[About this exercise] Every record below needs to be set down exactly. Pictures do not belong in the copy.

──────── Data ────────

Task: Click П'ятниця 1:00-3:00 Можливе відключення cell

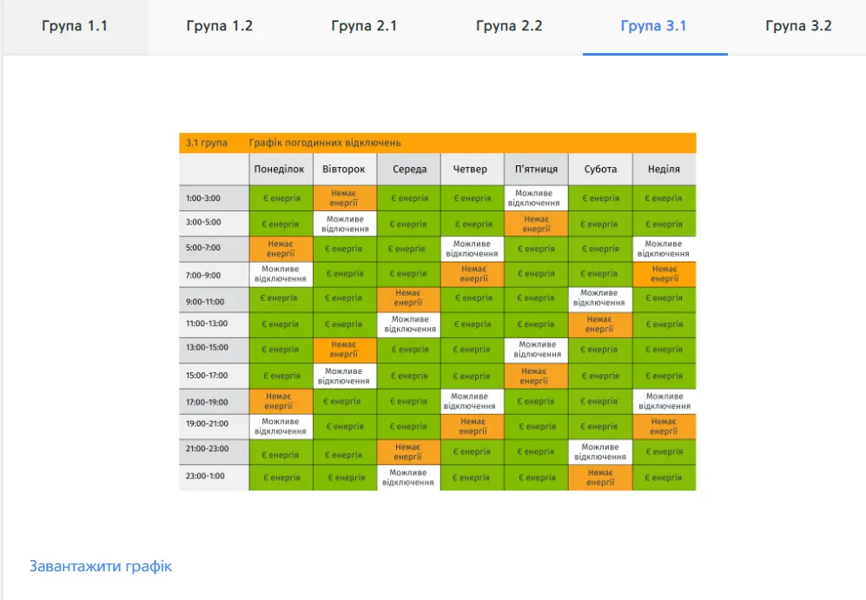Action: coord(536,198)
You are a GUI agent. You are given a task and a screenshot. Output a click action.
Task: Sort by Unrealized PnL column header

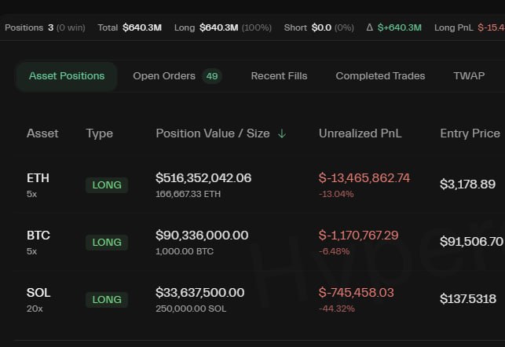(360, 133)
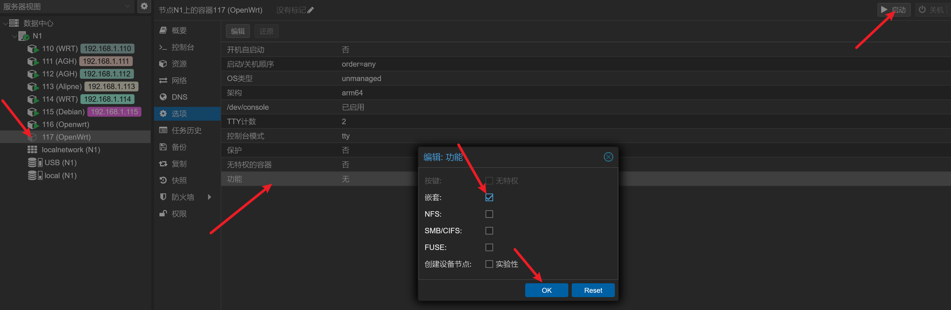Click the pencil icon to edit tags
The height and width of the screenshot is (310, 951).
coord(310,10)
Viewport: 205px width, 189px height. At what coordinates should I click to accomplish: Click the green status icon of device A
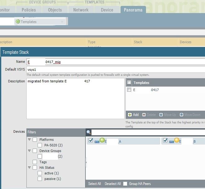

────────

[Response to the exercise]
Task: Click П'ятниця 1:00-3:00 Можливе відключення cell

Action: coord(536,198)
You are a GUI agent. You are given a task and a screenshot. Output a click action.
Task: Sort by Unrealized PnL column header

(360, 133)
Click the pencil icon to edit tags
The height and width of the screenshot is (310, 951).
coord(310,10)
Viewport: 205px width, 189px height. At what coordinates should I click to accomplish: Click the green status icon of device A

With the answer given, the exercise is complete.